• **Qué hacer**: Copia del fragmento sobre Parsons y Haymarket el pasaje entre "Parsons, que presintió" y "viaje a Cincinnati.", ambos incluidos.

• **Fragmento**:
********
Parsons, que presintió enseguida que la bomba había sido arrojada por un agente pagado, y que él era uno de los primeros candidatos a ser acusado, logró escapar en medio de la confusión, inmediatamente después del atentado terrorista de Haymarket. Pocos días más

Louis Lingg
tarde, efectivamente, se le acusaba de conspiración en el asesinato de Mathias J. Degan, el policía muerto en Haymarket. Igualmente se hizo la misma acusación contra Spies, Fieldem, Michael Schwab, George Engel, Adolph Fischer, Louis Lingg y Oscar Neebe. De todos ellos, únicamente Spies y Fieldem habían estado en el lugar del estallido de la bomba. Parsons con su esposa y sus dos hijos, se recordará, habían estado en el bar de la esquina de Zepf’s, y pocas horas más tarde Parsons estaba fuera de Chicago en viaje a Cincinnati.

Mientras la policía lo buscaba frenéticamente, él estaba en lugar seguro, dejando correr los días en lo alto de una colina que tenía vista hacia los pacíficos campos de Wisconsin.

Pero le resultaba incómodo y difícil aceptar esa tranquilidad y esa seguridad, mientras sus compañeros estaban corriendo serios peligros. Aun sabiendo que lo iban a ahorcar si regresaba, sentía no obstante que no podía permanecer por mucho tiempo en su refugio en momentos en que se acusaba falsamente a sus compañeros, tan inocentes como él.
********
[Datos para localizar objetivos visibles]
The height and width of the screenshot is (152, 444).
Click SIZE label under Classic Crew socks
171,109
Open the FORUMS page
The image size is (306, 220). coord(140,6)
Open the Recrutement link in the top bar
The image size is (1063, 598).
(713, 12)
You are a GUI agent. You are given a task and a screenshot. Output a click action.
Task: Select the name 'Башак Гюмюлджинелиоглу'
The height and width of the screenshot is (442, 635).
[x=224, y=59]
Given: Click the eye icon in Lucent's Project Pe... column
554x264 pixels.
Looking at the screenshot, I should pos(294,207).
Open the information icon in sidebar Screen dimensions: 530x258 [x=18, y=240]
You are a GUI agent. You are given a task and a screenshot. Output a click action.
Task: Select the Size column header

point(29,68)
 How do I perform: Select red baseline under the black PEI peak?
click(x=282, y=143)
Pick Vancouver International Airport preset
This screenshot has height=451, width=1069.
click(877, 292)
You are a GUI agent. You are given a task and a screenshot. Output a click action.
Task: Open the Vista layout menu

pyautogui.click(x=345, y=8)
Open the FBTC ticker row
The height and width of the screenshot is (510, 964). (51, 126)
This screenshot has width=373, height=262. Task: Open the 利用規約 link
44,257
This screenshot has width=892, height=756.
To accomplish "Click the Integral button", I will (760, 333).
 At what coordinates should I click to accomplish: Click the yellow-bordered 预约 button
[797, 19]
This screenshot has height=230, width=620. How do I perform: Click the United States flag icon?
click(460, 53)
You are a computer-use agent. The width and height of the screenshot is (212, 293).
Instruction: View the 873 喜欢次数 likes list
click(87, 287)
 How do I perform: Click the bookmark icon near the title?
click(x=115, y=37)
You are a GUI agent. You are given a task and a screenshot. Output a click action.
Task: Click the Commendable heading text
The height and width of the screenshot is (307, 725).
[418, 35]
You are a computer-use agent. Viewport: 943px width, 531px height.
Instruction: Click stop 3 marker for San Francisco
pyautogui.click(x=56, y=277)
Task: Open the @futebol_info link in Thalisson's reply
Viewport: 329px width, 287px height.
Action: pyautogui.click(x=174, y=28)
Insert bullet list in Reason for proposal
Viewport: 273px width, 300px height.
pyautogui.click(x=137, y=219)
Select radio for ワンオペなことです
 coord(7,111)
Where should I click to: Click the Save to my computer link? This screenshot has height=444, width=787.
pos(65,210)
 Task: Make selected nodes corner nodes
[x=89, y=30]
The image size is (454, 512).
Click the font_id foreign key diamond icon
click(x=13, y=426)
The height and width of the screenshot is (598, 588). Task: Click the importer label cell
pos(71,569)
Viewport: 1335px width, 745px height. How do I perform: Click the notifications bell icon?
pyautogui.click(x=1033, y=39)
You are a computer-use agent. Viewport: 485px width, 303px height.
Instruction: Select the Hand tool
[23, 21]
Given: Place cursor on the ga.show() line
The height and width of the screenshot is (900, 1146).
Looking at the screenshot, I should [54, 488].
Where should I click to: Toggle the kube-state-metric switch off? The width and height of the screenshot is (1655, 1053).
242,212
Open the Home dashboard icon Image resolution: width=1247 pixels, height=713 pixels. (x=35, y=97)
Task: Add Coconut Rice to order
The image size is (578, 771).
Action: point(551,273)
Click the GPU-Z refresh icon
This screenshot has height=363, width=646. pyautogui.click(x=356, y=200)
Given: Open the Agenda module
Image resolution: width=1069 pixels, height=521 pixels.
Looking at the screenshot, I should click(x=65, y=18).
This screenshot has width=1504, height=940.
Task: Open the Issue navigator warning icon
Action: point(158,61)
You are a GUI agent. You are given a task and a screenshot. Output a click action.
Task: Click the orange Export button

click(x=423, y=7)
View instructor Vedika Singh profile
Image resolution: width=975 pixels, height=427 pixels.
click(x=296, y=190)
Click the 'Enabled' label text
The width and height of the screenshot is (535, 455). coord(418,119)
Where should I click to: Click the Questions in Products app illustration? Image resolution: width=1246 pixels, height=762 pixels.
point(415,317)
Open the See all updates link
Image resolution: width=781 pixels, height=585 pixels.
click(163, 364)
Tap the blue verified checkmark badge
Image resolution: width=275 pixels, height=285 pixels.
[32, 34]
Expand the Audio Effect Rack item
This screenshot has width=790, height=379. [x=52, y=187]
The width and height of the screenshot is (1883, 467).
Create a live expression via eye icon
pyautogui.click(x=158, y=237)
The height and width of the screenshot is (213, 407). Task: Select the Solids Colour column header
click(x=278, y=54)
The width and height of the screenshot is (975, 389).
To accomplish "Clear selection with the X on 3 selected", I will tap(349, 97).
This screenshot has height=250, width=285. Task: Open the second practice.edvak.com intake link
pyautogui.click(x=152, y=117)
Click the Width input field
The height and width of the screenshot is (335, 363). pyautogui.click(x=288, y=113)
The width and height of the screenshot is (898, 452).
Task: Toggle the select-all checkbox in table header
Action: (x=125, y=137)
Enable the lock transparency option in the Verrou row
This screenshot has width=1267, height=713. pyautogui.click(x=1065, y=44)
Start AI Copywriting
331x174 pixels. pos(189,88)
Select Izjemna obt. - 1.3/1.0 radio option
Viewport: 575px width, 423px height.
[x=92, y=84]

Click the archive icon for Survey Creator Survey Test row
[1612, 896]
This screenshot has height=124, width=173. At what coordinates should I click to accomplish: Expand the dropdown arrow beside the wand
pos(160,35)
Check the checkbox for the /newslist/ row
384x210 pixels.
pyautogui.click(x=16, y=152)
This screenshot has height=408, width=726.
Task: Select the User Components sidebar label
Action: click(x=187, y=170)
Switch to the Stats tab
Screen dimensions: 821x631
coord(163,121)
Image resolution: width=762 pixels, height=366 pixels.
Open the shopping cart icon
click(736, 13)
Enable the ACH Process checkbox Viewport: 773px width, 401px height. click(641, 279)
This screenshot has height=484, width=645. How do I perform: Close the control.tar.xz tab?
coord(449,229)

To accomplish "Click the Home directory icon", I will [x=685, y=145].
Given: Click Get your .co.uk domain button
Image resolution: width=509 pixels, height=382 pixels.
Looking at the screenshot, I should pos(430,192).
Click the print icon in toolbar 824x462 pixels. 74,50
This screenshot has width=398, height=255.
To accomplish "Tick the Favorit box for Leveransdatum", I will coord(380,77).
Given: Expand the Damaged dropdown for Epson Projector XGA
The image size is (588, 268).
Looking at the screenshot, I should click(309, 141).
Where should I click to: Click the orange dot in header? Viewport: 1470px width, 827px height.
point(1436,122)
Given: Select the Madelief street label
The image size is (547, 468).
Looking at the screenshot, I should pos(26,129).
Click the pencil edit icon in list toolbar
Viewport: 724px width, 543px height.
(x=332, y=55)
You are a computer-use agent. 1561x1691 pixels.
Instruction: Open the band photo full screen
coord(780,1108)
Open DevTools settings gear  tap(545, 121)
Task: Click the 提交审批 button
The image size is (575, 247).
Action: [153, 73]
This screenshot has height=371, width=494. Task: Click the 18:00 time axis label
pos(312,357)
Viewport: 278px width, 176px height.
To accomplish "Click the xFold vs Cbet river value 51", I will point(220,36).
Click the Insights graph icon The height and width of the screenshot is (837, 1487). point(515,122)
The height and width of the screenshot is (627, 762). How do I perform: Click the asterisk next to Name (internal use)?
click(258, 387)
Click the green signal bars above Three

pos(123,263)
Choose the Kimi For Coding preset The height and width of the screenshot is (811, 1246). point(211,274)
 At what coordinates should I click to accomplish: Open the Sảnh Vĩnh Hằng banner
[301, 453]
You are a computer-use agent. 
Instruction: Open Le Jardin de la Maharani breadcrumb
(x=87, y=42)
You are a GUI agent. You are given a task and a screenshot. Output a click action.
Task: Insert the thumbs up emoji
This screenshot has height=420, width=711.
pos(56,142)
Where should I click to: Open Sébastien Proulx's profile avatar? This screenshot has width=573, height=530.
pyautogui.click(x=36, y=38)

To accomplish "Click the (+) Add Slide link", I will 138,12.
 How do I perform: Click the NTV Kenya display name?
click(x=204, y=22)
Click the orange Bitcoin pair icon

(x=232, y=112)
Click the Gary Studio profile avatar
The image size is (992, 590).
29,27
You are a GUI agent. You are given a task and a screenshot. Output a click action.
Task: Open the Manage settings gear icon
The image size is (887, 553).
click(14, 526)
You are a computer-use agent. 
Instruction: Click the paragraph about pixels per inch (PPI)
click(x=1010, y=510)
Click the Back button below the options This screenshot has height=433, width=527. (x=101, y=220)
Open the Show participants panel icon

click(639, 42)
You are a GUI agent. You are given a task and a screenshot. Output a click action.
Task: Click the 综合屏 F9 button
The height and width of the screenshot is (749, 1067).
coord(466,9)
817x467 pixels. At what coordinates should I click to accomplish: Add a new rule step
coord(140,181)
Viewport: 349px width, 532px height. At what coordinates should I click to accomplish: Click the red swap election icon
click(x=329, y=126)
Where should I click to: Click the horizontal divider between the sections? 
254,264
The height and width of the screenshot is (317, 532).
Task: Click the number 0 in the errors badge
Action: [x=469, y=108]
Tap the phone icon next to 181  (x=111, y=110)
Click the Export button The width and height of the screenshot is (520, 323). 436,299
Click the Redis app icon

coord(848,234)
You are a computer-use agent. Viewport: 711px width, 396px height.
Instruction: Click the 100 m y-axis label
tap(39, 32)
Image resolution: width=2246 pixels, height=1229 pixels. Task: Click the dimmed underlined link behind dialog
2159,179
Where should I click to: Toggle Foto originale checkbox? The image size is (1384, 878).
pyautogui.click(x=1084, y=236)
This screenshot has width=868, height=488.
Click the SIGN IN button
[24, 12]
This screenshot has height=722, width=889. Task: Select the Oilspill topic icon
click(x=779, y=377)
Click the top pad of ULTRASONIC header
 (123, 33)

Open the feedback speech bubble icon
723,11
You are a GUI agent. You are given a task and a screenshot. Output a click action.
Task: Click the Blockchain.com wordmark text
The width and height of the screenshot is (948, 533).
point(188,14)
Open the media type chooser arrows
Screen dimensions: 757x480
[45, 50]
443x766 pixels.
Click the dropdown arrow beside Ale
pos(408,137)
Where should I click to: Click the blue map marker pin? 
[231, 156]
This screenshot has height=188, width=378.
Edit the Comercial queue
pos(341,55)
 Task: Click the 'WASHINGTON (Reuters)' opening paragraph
********
• **Resultado**:
Parsons, que presintió enseguida que la bomba había sido arrojada por un agente pagado, y que él era uno de los primeros candidatos a ser acusado, logró escapar en medio de la confusión, inmediatamente después del atentado terrorista de Haymarket. Pocos días más

Louis Lingg
tarde, efectivamente, se le acusaba de conspiración en el asesinato de Mathias J. Degan, el policía muerto en Haymarket. Igualmente se hizo la misma acusación contra Spies, Fieldem, Michael Schwab, George Engel, Adolph Fischer, Louis Lingg y Oscar Neebe. De todos ellos, únicamente Spies y Fieldem habían estado en el lugar del estallido de la bomba. Parsons con su esposa y sus dos hijos, se recordará, habían estado en el bar de la esquina de Zepf’s, y pocas horas más tarde Parsons estaba fuera de Chicago en viaje a Cincinnati.